Les animations sont elles aussi discutables, semblant venir d’une Xbox 360, et la musique est elle aussi critiquable, ne parvenant qu’avec peine à soutenir l’ambiance du jeu. On aurait tellement aimé entendre un Olivier Derivière, par exemple, sur un jeu de ce genre. Cela fait beaucoup de points faibles, et pourtant !
L’essentiel est là
Autant les faiblesses sont patentes, autant Call of Cthulhu est traversé de fulgurances qui font qu’on se retrouve malgré tout accroché. La priorité a été mise sur l’ambiance, et c’est une belle réussite : l’ensemble est poisseux, et surtout baigne en permanence à la lisière de la folie, ce qui est un élément fondamental dans l’œuvre de Lovecraft. L’histoire reste classique, mais comporte des thèmes bien exploités et se suit avec plaisir (même si quelques raccourcis sont regrettables). Mais surtout, le feeling jeu de rôle est totalement là. Tous ceux qui l’ont pratiqué vont tout de suite augmenter leurs capacités en Trouver Objets Cachés, et vont être bien prudents en veillant à leur santé mentale. On retrouvera aussi l’importance des livres et des documents, qui font le charme de l’investigation : on peut avancer relativement vite (il faut compter 10 petites heures pour en voir le bout), mais si on veut tout saisir, si on veut profiter de l’histoire, notre curiosité nous pousse à réellement tout fouiller.

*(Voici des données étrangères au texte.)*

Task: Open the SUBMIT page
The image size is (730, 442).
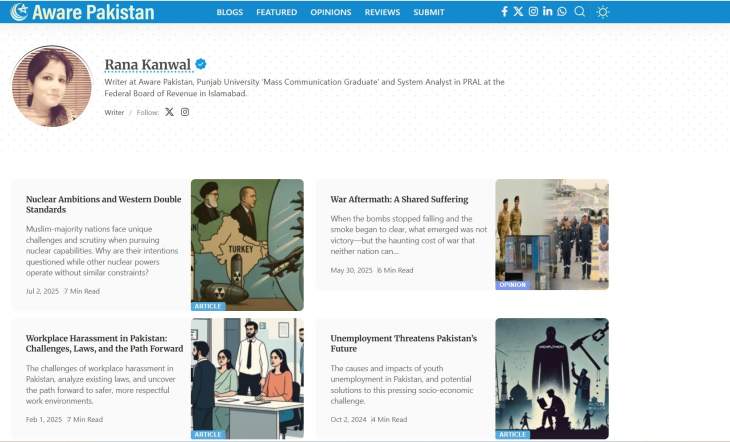Action: [x=429, y=12]
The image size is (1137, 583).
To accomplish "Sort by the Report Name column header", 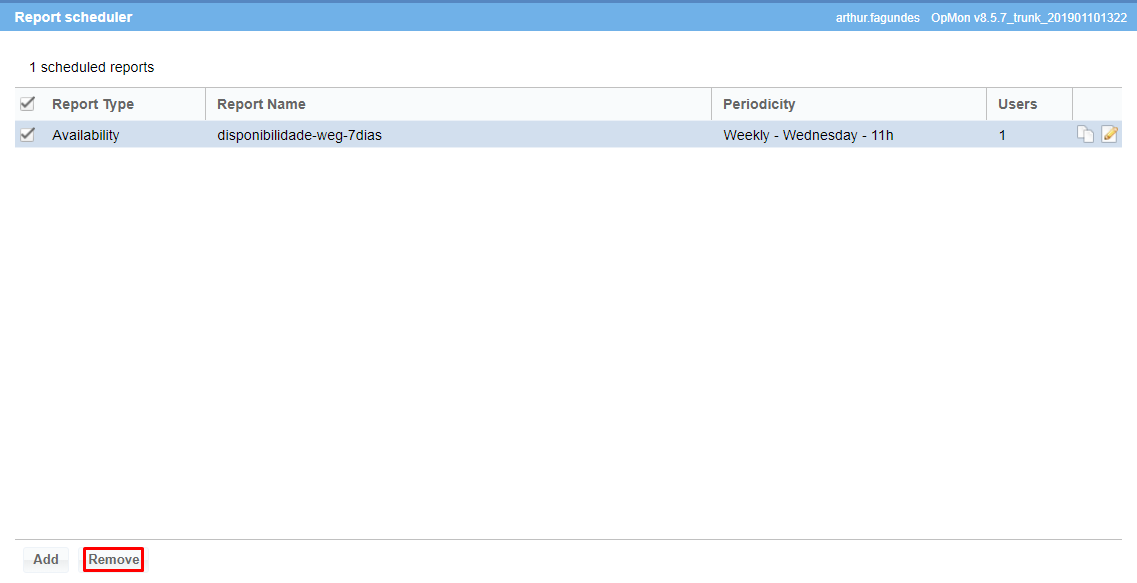I will pos(261,104).
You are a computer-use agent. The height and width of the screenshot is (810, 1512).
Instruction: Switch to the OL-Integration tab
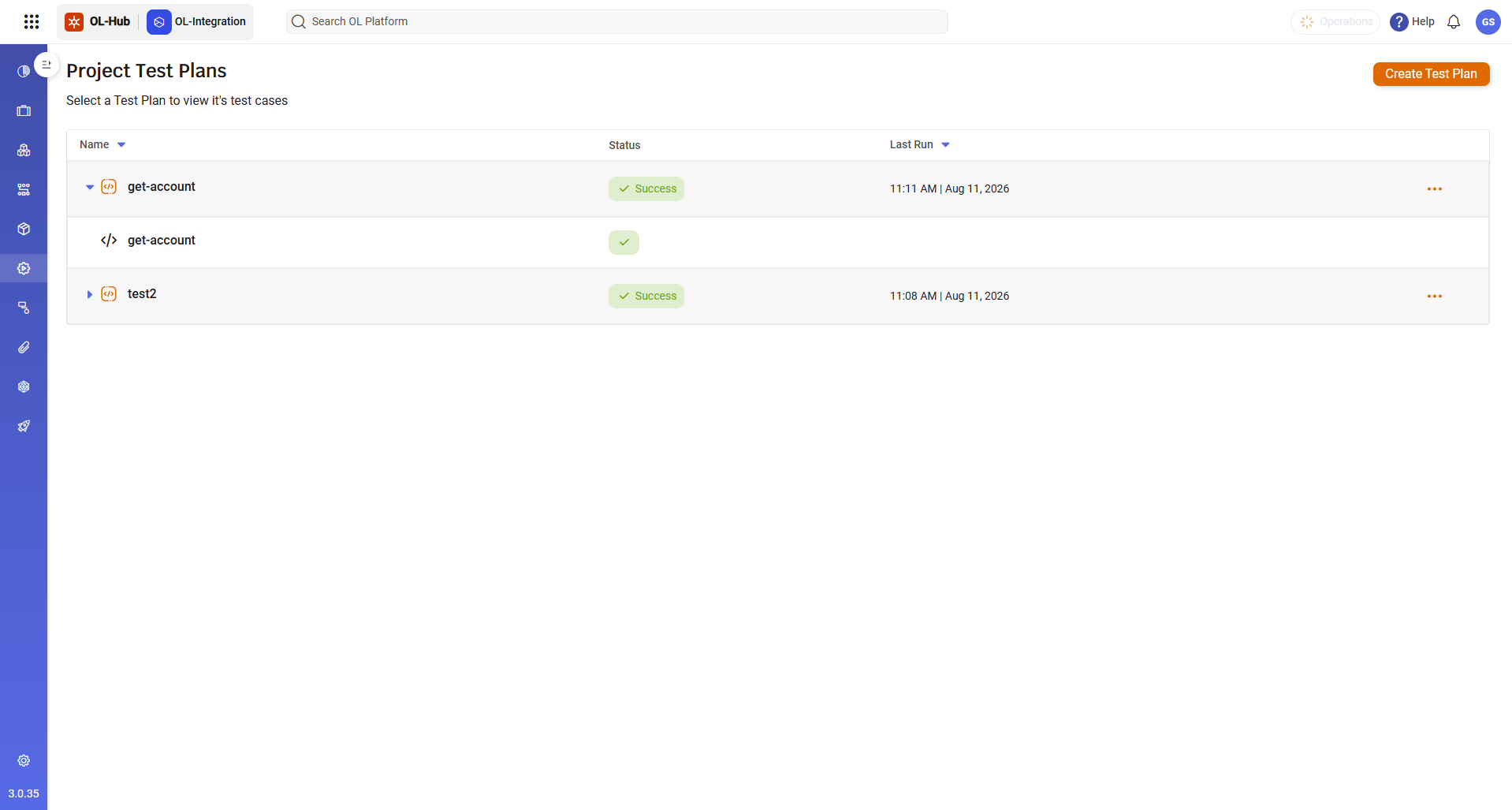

Des scènes spectaculaires, particulièrement réussies, font oublier les déceptions, créant un ensemble bicéphale avec des qualités aussi fortes que ses défauts. Apprécier ce jeu est sans doute plus difficile quand on n’est pas familier du jeu de rôle ou de Lovecraft, mais quand c’est le cas, c’est en fin de compte le plaisir qui l’emporte. C’est donc avant tout un jeu pour les fans : dommage que ses faiblesses n’en fassent pas un titre qui aurait pu servir d’introduction aux néophytes.